Scene03



 にわか雨のなか。山田くんは焦っていた。水飲み場で顔をぐしぐしと洗ってみるも、効果はいまひとつ。すこしでも気を抜くとまぶたが落ちてくる。山田くんは寝不足だった。あんなにいい映画をなぜ、深夜2時から放送するのか。怒ってみても眠気は増すばかりだ。山田くんが焦るのには理由があった。放課後、シカタ先生の補習があるのだった。対象の生徒は、山田くんとユカのふたり。毎回寝ている生徒とその横で授業を全く聞いていない生徒が残されるのは必然だった。生徒がふたりしかいない中でも、シカタ先生の授業だ。ユカはきっと寝てしまうに違いない。その時自分まで寝ていたら、先生にあの秘密がばれてしまう。山田くんは眠気を覚ます方法を探すべく、放課後の校舎を彷徨っていた。

 その頃、野球部のマネージャーであるところのサキサカ先輩は、渡り廊下で雨を見ながら物思いにふけっていた。彼女はその2時間ほど前に、気の置けない後輩と信じていたシズクからの告白を受けたところなのだった。好きだ、と言われるのは、たとえそれが同性からであってもうれしいことなのだろう、しかし、親友と信じていた相手が自分をそんな対象として見ていた、ということに彼女はショックを受けていた。突然の雨は彼女の気分にぴったりで、彼女はそこから動けずにいた(その雨を降らせた原因が自分にあることを、しかし彼女は知る由もない)。

 渡り廊下でサキサカ先輩の姿を見つけた時、山田くんはある噂を寝ぼけた頭で思い出す。野球部の中でまことしやかにささやかれる噂。サキサカ先輩に「いたいのいたいのとんでいけ」をしてもらうとほんとに痛みがどこかへすっと飛んでいく、と言う。

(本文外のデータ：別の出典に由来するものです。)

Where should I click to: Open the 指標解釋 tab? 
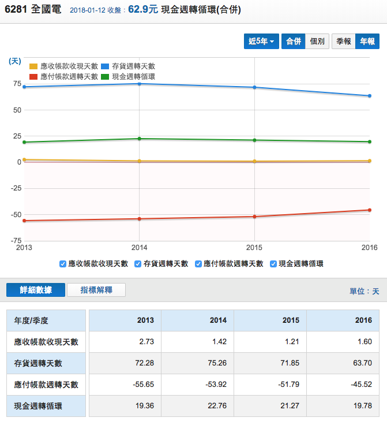(96, 290)
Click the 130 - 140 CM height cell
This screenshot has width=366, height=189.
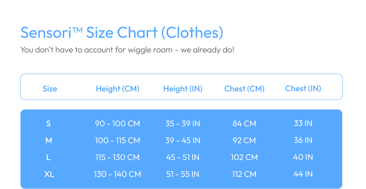pos(117,174)
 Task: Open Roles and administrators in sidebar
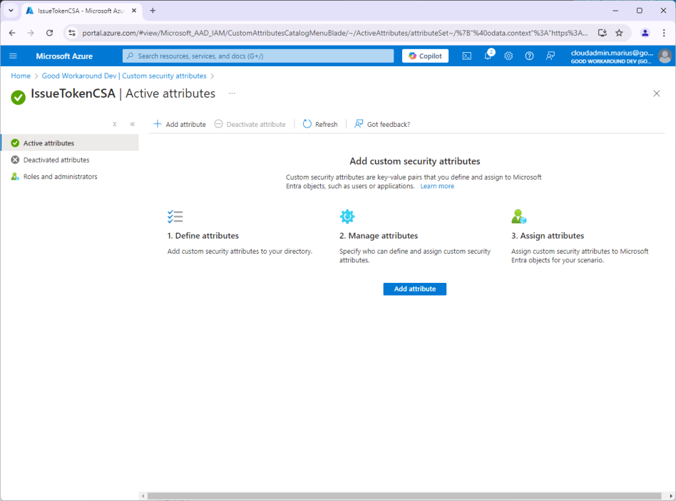(60, 176)
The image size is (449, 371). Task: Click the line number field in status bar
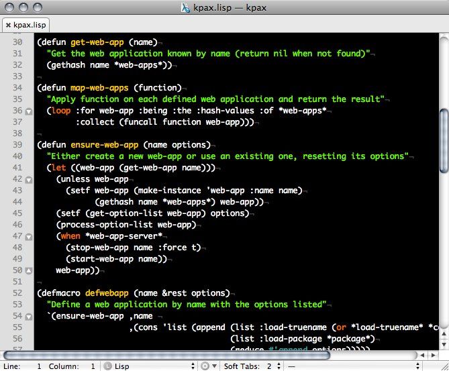[39, 366]
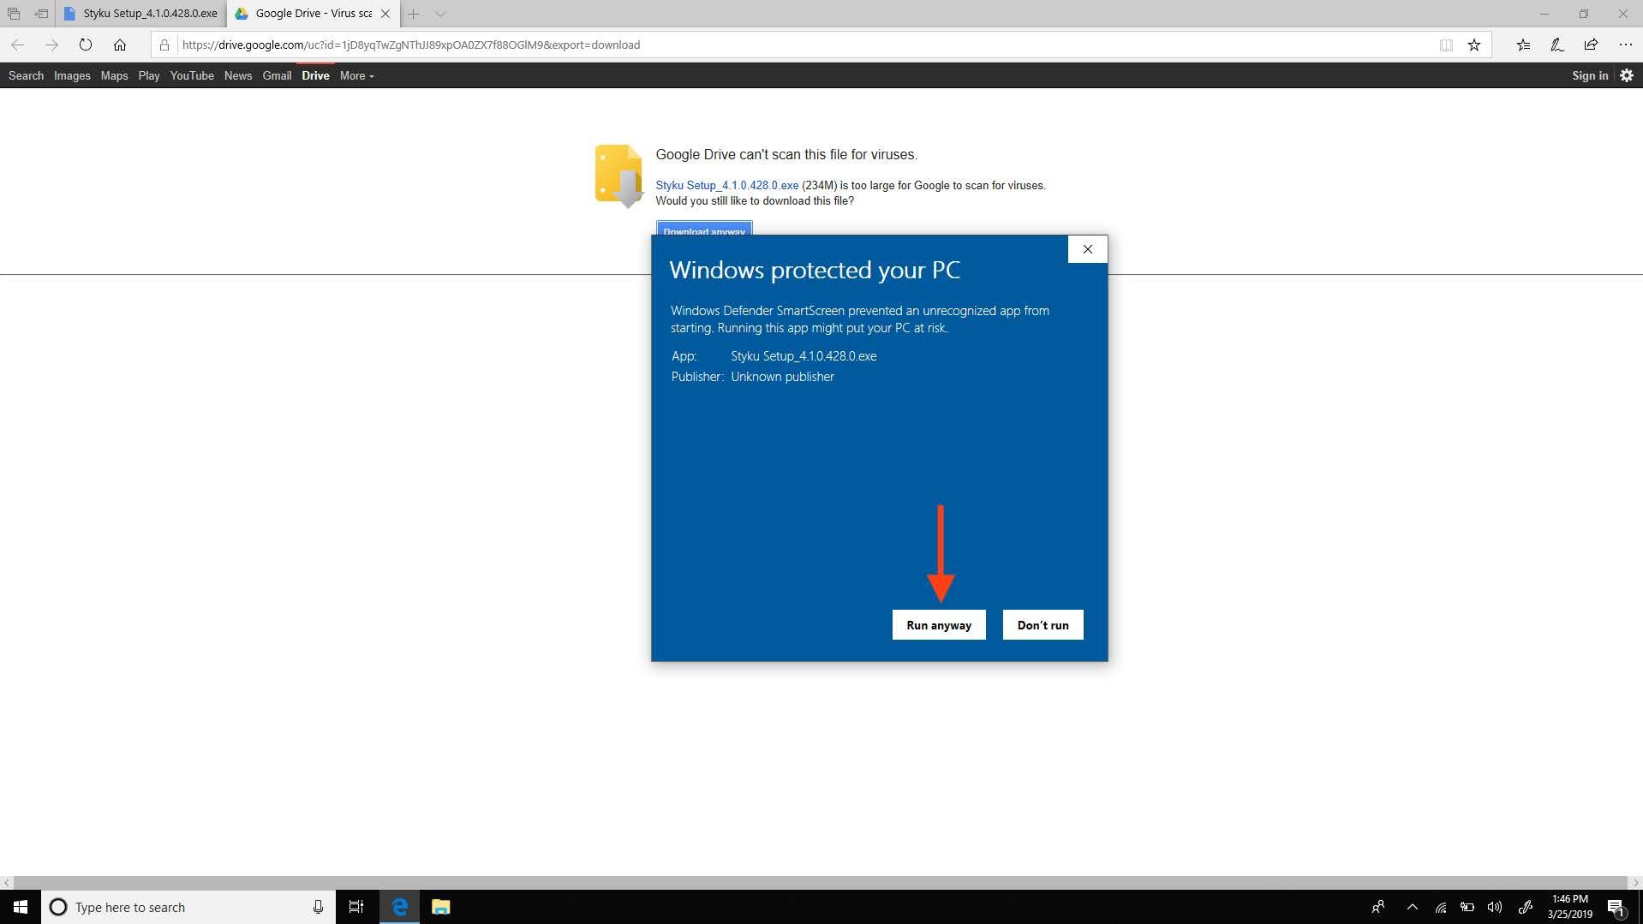Switch to Styku Setup_4.1.0.428.0.exe tab
The width and height of the screenshot is (1643, 924).
click(x=141, y=14)
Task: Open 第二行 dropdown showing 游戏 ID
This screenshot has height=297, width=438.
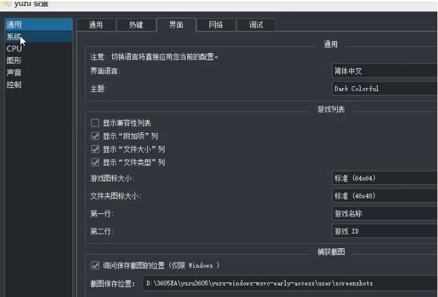Action: click(x=384, y=232)
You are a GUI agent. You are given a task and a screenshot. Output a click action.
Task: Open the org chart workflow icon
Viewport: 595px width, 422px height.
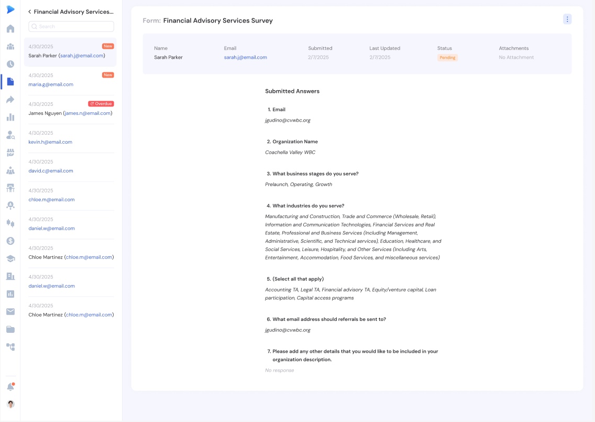point(10,347)

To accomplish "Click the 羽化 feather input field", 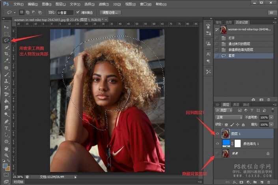I will click(65, 13).
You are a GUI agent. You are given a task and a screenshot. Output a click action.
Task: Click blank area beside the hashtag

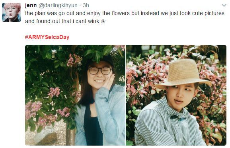[x=147, y=37]
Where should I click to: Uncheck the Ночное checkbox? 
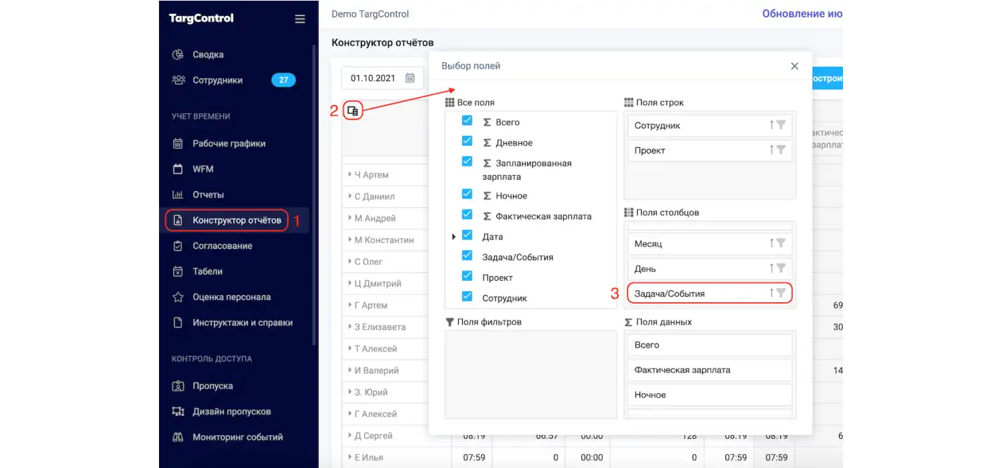(x=467, y=195)
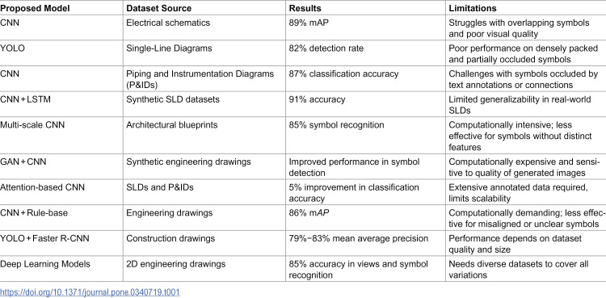Click the Limitations column header
Screen dimensions: 606x298
tap(526, 8)
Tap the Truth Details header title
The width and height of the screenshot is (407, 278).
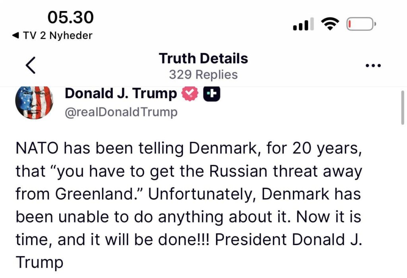coord(203,58)
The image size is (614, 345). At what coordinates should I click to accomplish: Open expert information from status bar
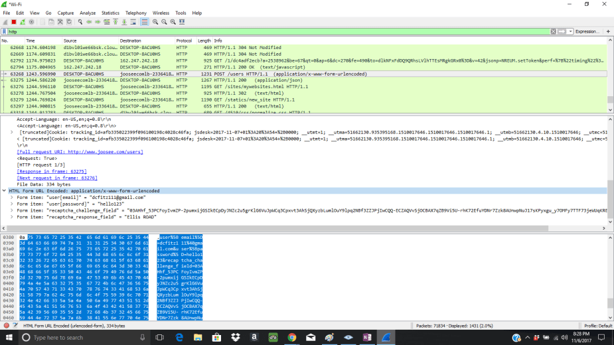coord(5,326)
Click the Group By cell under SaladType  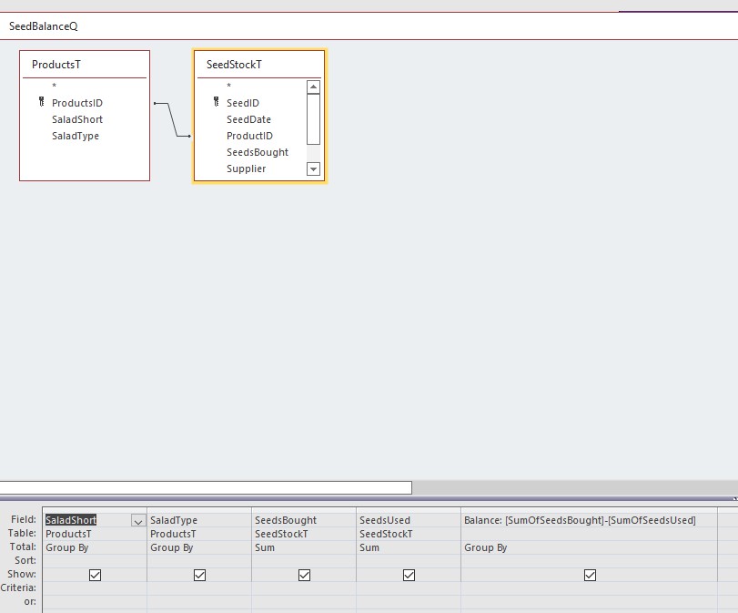198,547
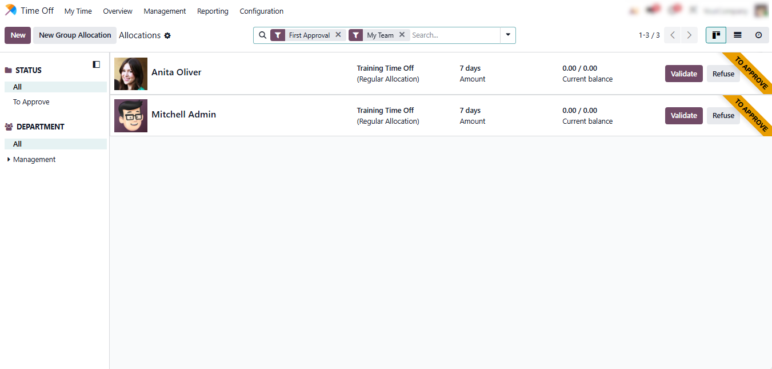Go to the next page of records
Screen dimensions: 772x369
point(690,35)
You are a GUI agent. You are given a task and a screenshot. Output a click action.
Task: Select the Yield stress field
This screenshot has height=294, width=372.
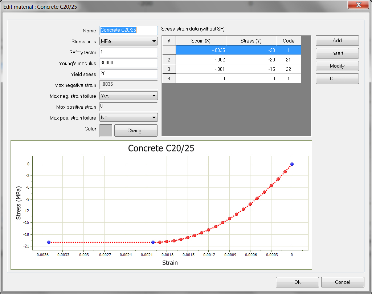tap(128, 74)
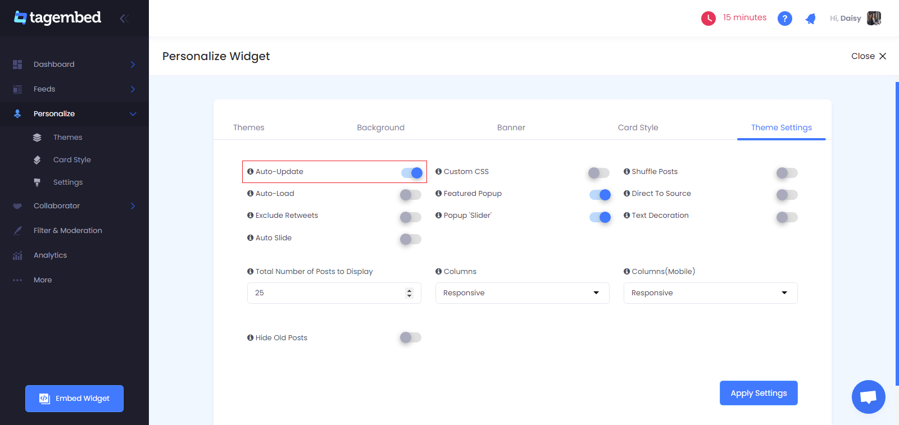Click Daisy's profile avatar
The width and height of the screenshot is (899, 425).
pyautogui.click(x=874, y=18)
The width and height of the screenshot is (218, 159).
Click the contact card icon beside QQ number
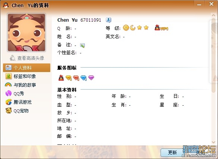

昨年などは試合で誰かがケガをする度にサキサカ先輩がそのおまじないをし、不思議なことにほんとに痛みは消えたのだという。しかし山田くんはいまだそのおまじないを受けたことはなかった。サキサカ先輩はそのおまじないをすっかりやめてしまっていたのである。人づてに聞いたところ、痛みを飛ばすということは、どこかの誰かに痛みが移っているのでは、と考えたのが理由であるらしい。9割以上が優しさでできているという噂のサキサカ先輩らしい理由ではあった。

 サキサカ先輩、と突然大きな声で呼びかけられ、彼女はふっと現実に意識を戻す。山田、といったか、野球部の一年生の中でもとりわけ元気のある生徒がいた。山田くんは思いっきり頭を下げ、大きな声で言う。おねがいです、ぼくのねむけをどこかへとばしてください。痛いのは飛んで行った先の誰かがぜったい困るけど、眠いのはそんなには困んないですよね、不眠症の人だったら喜ぶかも。だからどうかおねがいします。わけのわからないことを必死に言うその一年生の目は今にも眠りそうなのだった。サキサカ先輩は笑って、効くかどうかわからないよ、と言いながらも、「ねむいのねむいのとんでいけ」と山田くんの頭をなでた。

 山田くんの眠気が奇跡的にすっかりなくなった同じ時、シカタ先生が下駄箱の前で唐突な眠気に襲われて眠りこんだことを誰も知らない。大きな声で礼を言って教室に戻っていく山田くんだったが、シカタ先生は予定の時間を過ぎても現れない。待ち惚けながらユカと山田くんのふたりは、夢の話をするのだった。シカタ先生の時間に必ず見る、芝生の夢。ぷかぷか浮かぶ、音符の夢。山田くんは何となくにやにやしながら、興味なさそうにユカの夢の話に相槌を打って、シカタ先生のつまらない授業を待ち続ける。